Y mientras caminaba con tranquilidad hasta la cabaña en la cual se estaba quedando, aprovechó para recolectar unas cuantas manzanas de los árboles al rededor. De cierta forma el príncipe Connor estaba feliz de todo ello, pese a las guerras y a su padre a punto de morir, él gustaba de ver el lado brillante ¿Cual era? Que por fin podía usar todo eso como excusa para estar en el mundo real por su cuenta, como ahora mismo. Estaba a punto de dar una mordida a su manzana cuando vio por ahí rodar una “cosa” blanca. ¿Qué demonios había sido eso?
¿Elfo?
Pensó, pero esa cosa se puso de pie y comenzó a caminar hacia él, por unos instantes su mano se dirigió a su cadera donde estaba su espada colgando del cinturón pero parecía solo un niño así es que luego de un suspiro de alivio y de sacudir la cabeza por recordar que el niño se había caído del barranco se acercó ahora él, corriendo a toda velocidad. —¡Oye! ¡¿Estás bien?!— Exclamó,dejando en el piso sus manzanas incluso y poniéndose a revisar a aquel chiquillo sin poner mucha más atención que la necesaria en aquel jovencito de cabellos blancos.

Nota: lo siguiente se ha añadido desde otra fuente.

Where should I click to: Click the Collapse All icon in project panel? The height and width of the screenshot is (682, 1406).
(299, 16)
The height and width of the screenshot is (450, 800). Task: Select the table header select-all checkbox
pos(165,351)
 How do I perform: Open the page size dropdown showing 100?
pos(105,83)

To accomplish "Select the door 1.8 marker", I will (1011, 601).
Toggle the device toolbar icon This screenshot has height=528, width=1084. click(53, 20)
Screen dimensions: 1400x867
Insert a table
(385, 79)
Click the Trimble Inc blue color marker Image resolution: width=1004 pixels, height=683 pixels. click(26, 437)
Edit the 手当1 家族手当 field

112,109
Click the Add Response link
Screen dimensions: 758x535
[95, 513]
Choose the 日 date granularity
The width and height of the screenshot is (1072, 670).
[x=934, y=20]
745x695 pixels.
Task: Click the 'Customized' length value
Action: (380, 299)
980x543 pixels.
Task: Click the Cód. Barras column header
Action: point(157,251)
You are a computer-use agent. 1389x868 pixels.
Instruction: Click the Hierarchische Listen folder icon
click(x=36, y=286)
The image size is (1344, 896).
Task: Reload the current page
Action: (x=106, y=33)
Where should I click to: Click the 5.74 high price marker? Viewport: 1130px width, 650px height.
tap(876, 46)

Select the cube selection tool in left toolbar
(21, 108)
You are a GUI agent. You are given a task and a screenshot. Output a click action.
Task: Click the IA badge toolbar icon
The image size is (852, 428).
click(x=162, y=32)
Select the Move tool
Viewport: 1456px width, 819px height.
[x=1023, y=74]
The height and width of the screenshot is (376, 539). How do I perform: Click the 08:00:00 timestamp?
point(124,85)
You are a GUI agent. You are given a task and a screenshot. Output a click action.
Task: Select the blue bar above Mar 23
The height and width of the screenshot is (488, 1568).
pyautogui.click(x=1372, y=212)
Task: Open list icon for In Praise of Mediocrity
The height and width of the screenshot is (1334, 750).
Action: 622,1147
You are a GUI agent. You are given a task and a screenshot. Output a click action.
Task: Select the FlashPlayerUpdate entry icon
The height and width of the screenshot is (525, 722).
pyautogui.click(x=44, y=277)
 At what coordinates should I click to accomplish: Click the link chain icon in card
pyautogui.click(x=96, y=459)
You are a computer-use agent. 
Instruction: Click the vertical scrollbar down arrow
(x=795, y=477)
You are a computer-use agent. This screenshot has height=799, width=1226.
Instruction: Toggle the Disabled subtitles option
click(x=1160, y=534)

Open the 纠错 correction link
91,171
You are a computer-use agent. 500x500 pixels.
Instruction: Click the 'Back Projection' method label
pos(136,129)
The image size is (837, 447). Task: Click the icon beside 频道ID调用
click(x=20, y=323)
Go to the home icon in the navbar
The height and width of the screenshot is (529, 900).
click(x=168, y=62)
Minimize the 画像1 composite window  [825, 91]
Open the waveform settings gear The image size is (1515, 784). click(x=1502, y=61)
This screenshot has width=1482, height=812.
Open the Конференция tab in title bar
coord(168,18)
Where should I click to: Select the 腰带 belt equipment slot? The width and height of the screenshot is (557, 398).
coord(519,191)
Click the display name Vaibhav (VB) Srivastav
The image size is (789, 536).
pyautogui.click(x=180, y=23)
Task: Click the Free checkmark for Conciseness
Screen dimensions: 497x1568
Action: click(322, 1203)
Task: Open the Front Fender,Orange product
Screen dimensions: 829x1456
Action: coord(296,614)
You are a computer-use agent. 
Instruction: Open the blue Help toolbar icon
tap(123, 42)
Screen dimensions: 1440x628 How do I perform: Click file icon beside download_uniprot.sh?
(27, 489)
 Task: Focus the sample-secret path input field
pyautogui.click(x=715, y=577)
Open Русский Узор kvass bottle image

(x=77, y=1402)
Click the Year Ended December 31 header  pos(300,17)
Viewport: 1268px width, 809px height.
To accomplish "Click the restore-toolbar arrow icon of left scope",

—¿Estás perdido? Oh por los Dioses ehh.. eh… ¿Te duele algo? ¡Ya sé! ¿No tienes hambre? Acabo de cortar varias manzanas, saben muy bien, parecen dulces y jugosas… Creo que tienes varios raspones… ¡Estamos cerca de Inglaterra! Estos son los bosques de la frontera. Debes haber caminado mucho ya que el pueblo más cercano está como a una hora en caballo ¿Quieres… venir unos instantes a mi cabaña? Debes limpiarte esos raspones, niñito…— No se le podía culpar, el otro era mucho más bajo que él; un hombre de 1.87 metros de estatura apenas a sus 20 años.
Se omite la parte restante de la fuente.